A geometric series has t1 = 3 and r = 2. If tn = 96. What does n equal in this problem?
What is the special name given to the terms between 3 and 96 in this problem?
You are given that a = 3 and r = 2
so
tn = ar^(n-1)
96 = 3(2^(n-1)
32 = 2^(n-1)
2^5 = 2^(n-1)
n-1 = 5
n = 6
3, 6, 12, 24, 48, 96
terms in between are called geometric means
Thanks!
To find the value of n, we can use the formula for the nth term of a geometric series:
tn = t1 * r^(n-1)
Given that t1 = 3, r = 2, and tn = 96, we can substitute these values into the formula:
96 = 3 * 2^(n-1)
Dividing both sides of the equation by 3, we get:
32 = 2^(n-1)
To simplify the equation, we can rewrite 32 as 2^5:
2^5 = 2^(n-1)
Since the bases are the same, we can equate the exponents:
5 = n - 1
Adding 1 to both sides of the equation, we find:
n = 6
Therefore, n equals 6.
The special name given to the terms between 3 and 96 in this problem is the common ratio. In this case, the common ratio is 2.

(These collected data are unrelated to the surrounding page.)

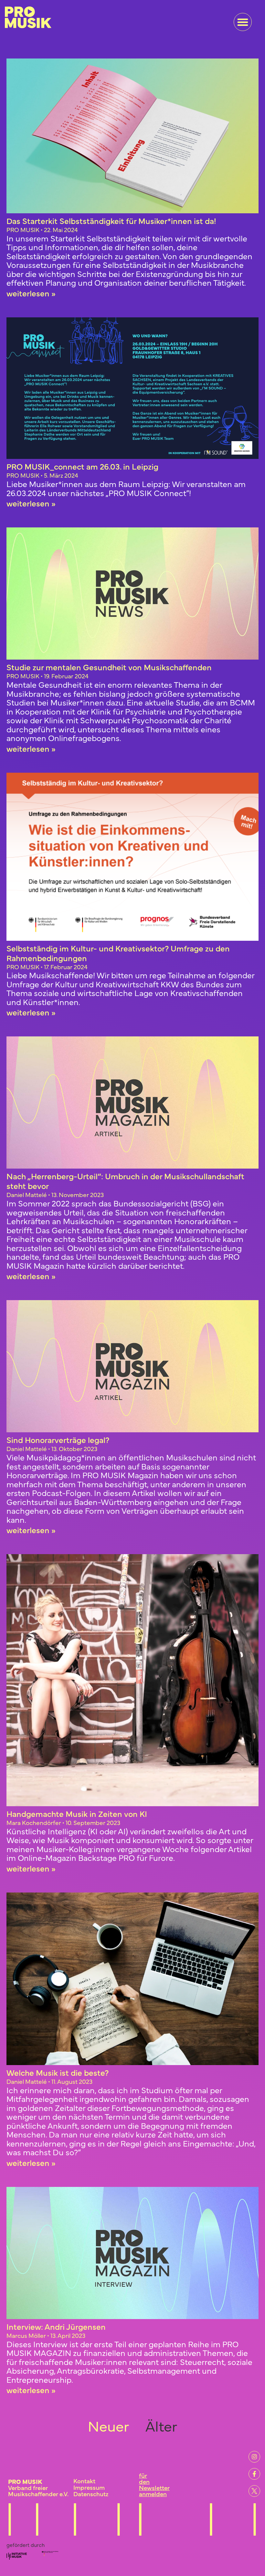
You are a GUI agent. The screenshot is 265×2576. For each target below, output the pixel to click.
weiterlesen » (31, 293)
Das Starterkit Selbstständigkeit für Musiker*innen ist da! (111, 220)
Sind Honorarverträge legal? (57, 1439)
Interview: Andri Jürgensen (56, 2326)
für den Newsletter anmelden (154, 2484)
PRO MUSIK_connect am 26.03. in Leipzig (82, 466)
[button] (243, 22)
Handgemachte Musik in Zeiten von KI (76, 1813)
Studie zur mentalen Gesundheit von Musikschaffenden (109, 667)
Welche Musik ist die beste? (57, 2072)
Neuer (107, 2425)
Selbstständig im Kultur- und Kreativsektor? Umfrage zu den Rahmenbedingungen (118, 952)
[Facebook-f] (254, 2474)
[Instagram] (254, 2457)
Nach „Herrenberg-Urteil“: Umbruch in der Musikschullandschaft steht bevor (125, 1180)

To find the value of n in this geometric series problem, we first need to understand the formula for the nth term of a geometric series. The formula is given by:
tn = t1 * r^(n-1)
In this case, we are given t1 = 3 and r = 2, and we are trying to find n when tn = 96.
Plugging these values into the formula, we get:
96 = 3 * 2^(n-1)
To solve for n, we need to isolate it on one side of the equation. Let's divide both sides of the equation by 3:
96/3 = 2^(n-1)
32 = 2^(n-1)
Now, we need to solve for the exponent (n-1). Since 2^5 = 32, we can rewrite the equation as:
2^(n-1) = 2^5
By comparing the exponents, we can conclude that:
n - 1 = 5
Adding 1 to both sides of the equation, we find:
n = 6
Therefore, the value of n in this problem is 6.
Now, to answer the second part of your question, the terms between 3 and 96 in this problem are called "intermediate terms" or "interior terms" of the geometric series. These terms lie between the first term (t1 = 3) and the last term (tn = 96) in the series.